June 2015 Newsletter

Akin Prairie Walk Saturday

Please join us at the Akin Prairie this Saturday, June 6, starting at 10 AM. Kelly Kindscher will lead this prairie flower walk from 10 AM - Noon. The Akin Prairie southeast of Lawrence was the first prairie conserved by the Kansas Land Trust. If you have any questions, please contact Jerry Jost at jjost@klt.org
Directions: Traveling on K-10 east of Lawrence, go two miles south on East 1900 Road, and 0.4 mile west on North 1150 Road. The location is 1850 North 1150 Road.

Conservation Challenge!

KLT friends and supporters, here’s your chance to double your impact on land conservation in Kansas!   KLT has received a $5,000 challenge pledge – a group of great conservation enthusiasts will match donations, up to a total of $5,000, if they are made to KLT by June 20.  So join the challenge by making a donation to KLT by June 20, and your gift will be matched, up to a total of $5,000. Contribute today to take advantage of the generosity of others. Visit our website to donate online, or send your donation, postmarked no later than June 20, to Kansas Land Trust, 16 E. 13th Street, Lawrence, KS 66044.  Working together we can save the beautiful places and open spaces that we all love! 

An Appeal to All

"We never should miss an opportunity to aid in preserving the Tallgrass prairie." - Dr. Nathan Bolls, Emeritus Professor of Biology, proud new member of the Kansas Land Trust.

Many Thanks to Ginny

KLT gives a big thank you to Ginny Moore for leading and serving the Kansas Land Trust the past four years as our executive director. Ginny wisely navigated KLT through new funder partnerships and launched a series of significant conservation projects some of which are still in development. Continuing to work with KLT as a consultant, Ginny will help KLT preserve in perpetuity more scenic Flint Hills properties.  
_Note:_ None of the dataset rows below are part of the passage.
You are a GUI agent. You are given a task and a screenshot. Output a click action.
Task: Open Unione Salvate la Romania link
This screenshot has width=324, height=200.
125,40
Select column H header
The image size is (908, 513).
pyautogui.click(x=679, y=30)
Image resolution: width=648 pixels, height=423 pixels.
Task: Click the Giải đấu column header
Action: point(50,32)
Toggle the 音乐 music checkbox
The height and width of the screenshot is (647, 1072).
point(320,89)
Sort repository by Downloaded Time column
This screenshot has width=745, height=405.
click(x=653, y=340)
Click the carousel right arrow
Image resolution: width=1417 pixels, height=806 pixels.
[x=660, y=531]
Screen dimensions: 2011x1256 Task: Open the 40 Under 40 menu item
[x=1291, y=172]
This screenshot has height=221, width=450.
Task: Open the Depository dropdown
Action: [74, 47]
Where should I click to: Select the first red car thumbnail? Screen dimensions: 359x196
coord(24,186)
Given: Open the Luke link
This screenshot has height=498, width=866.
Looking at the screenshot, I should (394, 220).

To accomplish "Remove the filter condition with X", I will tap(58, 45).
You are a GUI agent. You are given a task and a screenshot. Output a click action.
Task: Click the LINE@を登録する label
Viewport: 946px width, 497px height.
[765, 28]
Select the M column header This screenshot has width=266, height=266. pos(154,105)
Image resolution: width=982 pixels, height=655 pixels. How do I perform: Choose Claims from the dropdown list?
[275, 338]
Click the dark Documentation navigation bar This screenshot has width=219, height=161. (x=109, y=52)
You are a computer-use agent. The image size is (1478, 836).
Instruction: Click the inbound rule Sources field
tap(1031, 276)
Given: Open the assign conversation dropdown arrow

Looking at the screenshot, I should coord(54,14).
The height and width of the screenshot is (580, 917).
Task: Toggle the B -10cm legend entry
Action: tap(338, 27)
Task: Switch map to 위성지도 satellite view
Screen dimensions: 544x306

Notes on Nature                     

Milkweeds serve a valuable role in our world. The Isleta, a Pueblo tribe, treated inflammation from colds and sinus infections with ground leaf and stem of broadleaf milkweeds. This plant has some of the largest leaves of any shortgrass prairie plant. With growing concern about Monarch populations, milkweeds are an important food source for Monarch larvae.